# Infrared-Green-UV instead of RGB



## AluminumStudios (May 2, 2006)

I've been wanting to experiment with this ever since I saw a color photo taken by NASA's Cassini orbiter (http://saturn.jpl.nasa.gov) of Saturn that was taken using infrared, green, and ultraviolet rather than red-green-blue.

I took 3 photos (infrared, visible, ultraviolet) then mapped (a grayscale version) of the IR image to the red channel, green to green, and UV to the blue channel of an RGB color image:

Source images







Final composite





I love the world beyond our visible range and trying to capture a wider range of radiation than our eyes can see in a photo.  I'm really thrilled with how well this turned out.  Especially since I wasn't extremely careful when doing it.

I'm relatively new to this site but since it has an alternative techniques gallery I was anxious to post it!


----------



## Unimaxium (May 2, 2006)

Wow, that's pretty cool. How exactly did you go about getting the UV and IR shots? I thought CCDs aren't very sensitive to UV light.

PS: welcome to the site


----------



## mysteryscribe (May 2, 2006)

Super looking shots...


----------



## ksmattfish (May 2, 2006)

Wild!  I love it.


----------



## terri (May 2, 2006)

It almost looks like what you'd get with color IR film developed E6 (as opposed to C41).  Very vibrant colors. Have you tried color IR film (Kodak EIR)? Since this look appeals to you, you might fall in love with it. To get different effects, you simply switch your color filters around: yellow, deep yellow, orange - and you can do it all on the same roll. 

Welcome to the forum!


----------



## AluminumStudios (May 2, 2006)

terri said:
			
		

> It almost looks like what you'd get with color IR film developed E6 (as opposed to C41).  Very vibrant colors. Have you tried color IR film (Kodak EIR)? Since this look appeals to you, you might fall in love with it. To get different effects, you simply switch your color filters around: yellow, deep yellow, orange - and you can do it all on the same roll.
> 
> Welcome to the forum!


Thanks.  I probably would like IR film if I ever worked with film.  I've gotten into photography recently and work with digital.  I'd like to learn about film and developing some day, but don't have the time or money to put into that right now.

Here's another one that I did:


----------



## Karalee (May 2, 2006)

Crazy fabulous!!! These are awesome :thumbsup:


----------



## Meysha (May 3, 2006)

AMAZING!!! :shock:



> I took 3 photos (infrared, visible, ultraviolet)


 Can I ask you how you did these? mainly the IR and the UV.


----------



## AluminumStudios (May 3, 2006)

Unimaxium said:
			
		

> Wow, that's pretty cool.

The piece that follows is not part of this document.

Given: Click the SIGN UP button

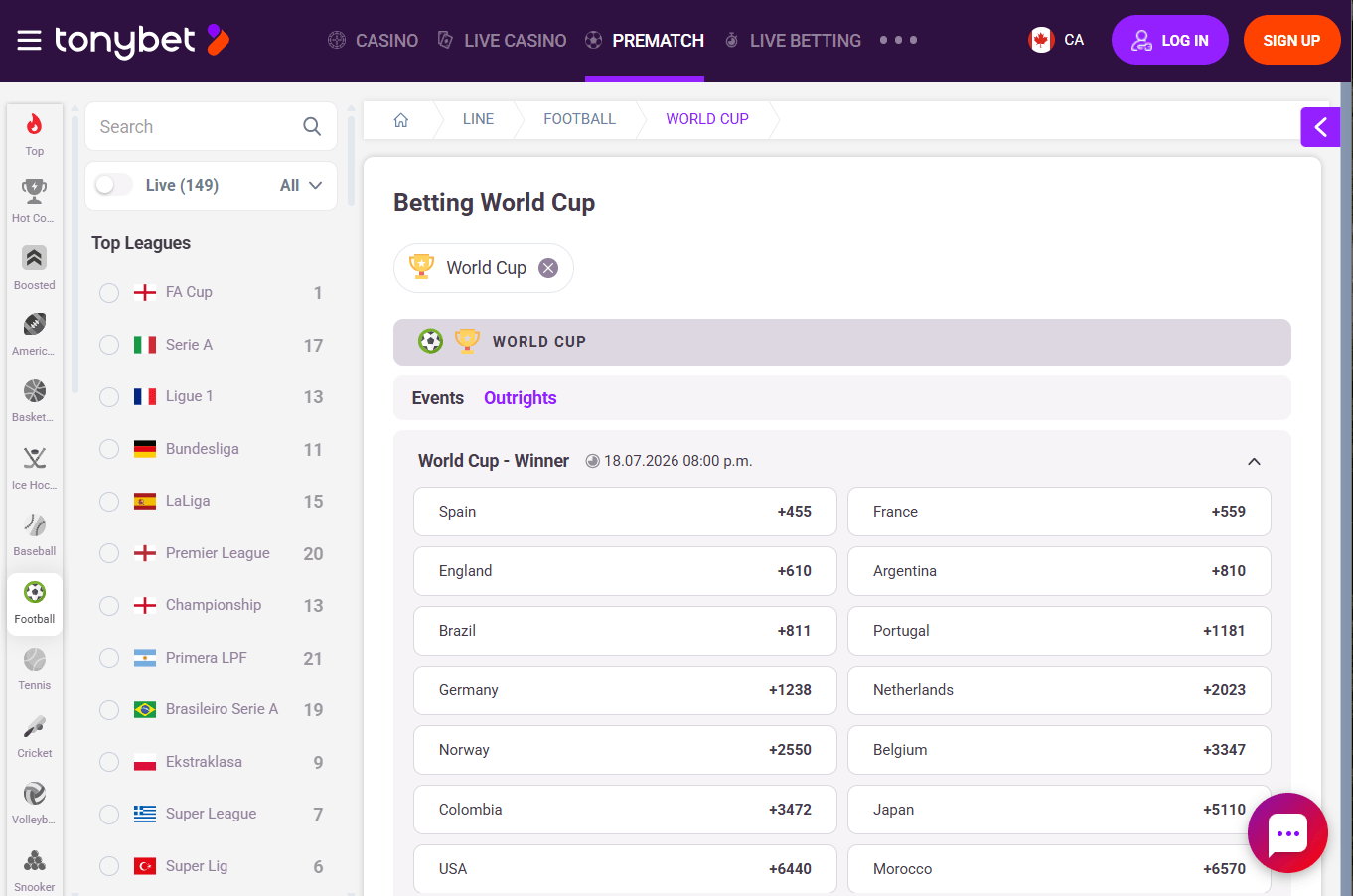Looking at the screenshot, I should (1291, 40).
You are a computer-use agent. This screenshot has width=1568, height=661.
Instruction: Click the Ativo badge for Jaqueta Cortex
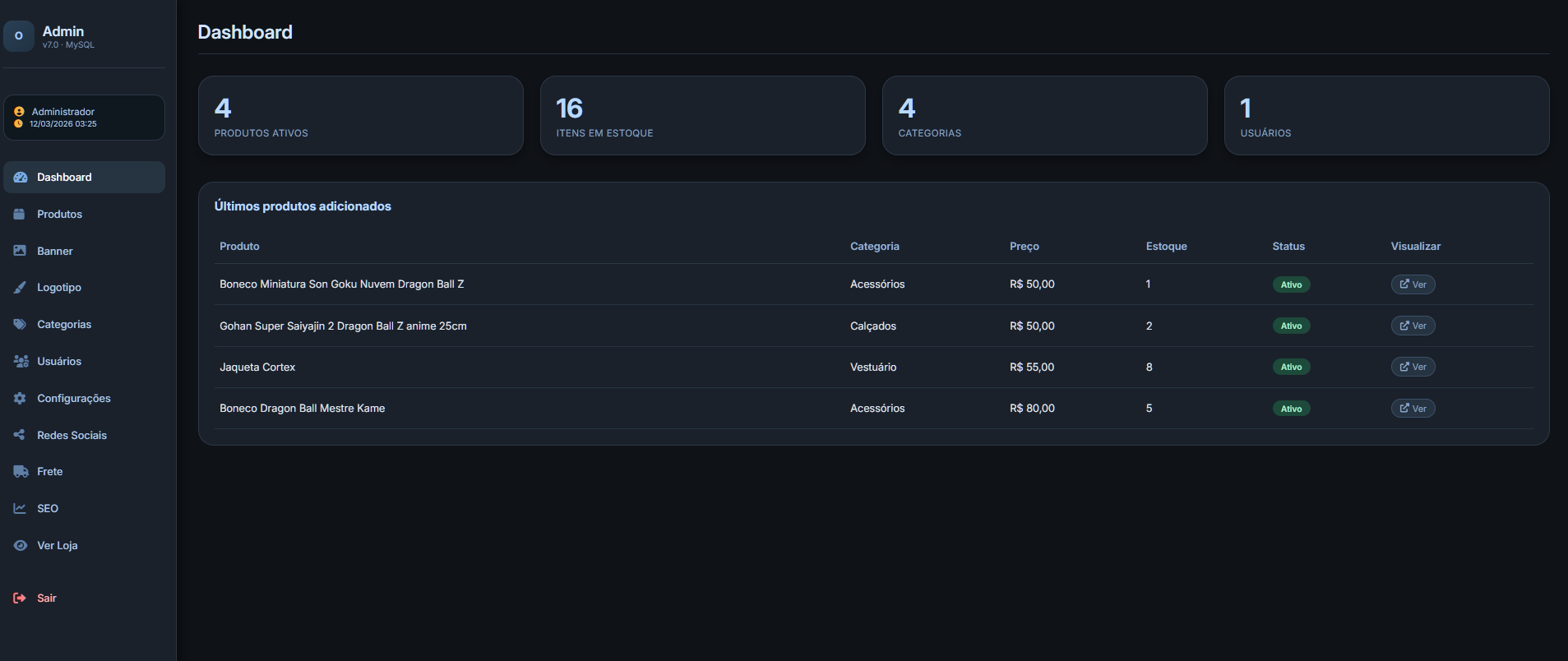pyautogui.click(x=1291, y=367)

How exactly did you go about getting the UV and IR shots? I thought CCDs aren't very sensitive to UV light.
> 
> PS: welcome to the site



CCDs are sensitive to near infrared and UV, however that sensitivity is lower than visible light (in large part due to an infrared blocking filter behind the lense and in front of the CCD.)

If you put on a filter that blocks visible light but passes UV or IR and do a long exposure you can take a photo with this invisible range of light.

I have a little info. about digital infrared on my website http://www.aluminumstudios.com/photography/infrared/index.html and I just got into UV (although it works the same way as IR.)


----------



## Kevin D Burns (May 23, 2006)

i agree very nice work.


----------



## Meysha (May 24, 2006)

Awesome!

Your little 'study' on rainbows is amazing! and your theory on the IR band is actually quite logical but great to see it actually there.

So how do you get the UV photos?


----------



## Sir Duke (May 25, 2006)

I am taked by this process.  I would like to try this.  You have effected me.


----------



## Brian_barrett (May 26, 2006)

Great work on both of these examples. I have to admit though, I prefer the effect of IR alone more than this IR-G-UV image. However, as I dont have the equipment to do either I'll happily enjoy everyone elses experiments for now.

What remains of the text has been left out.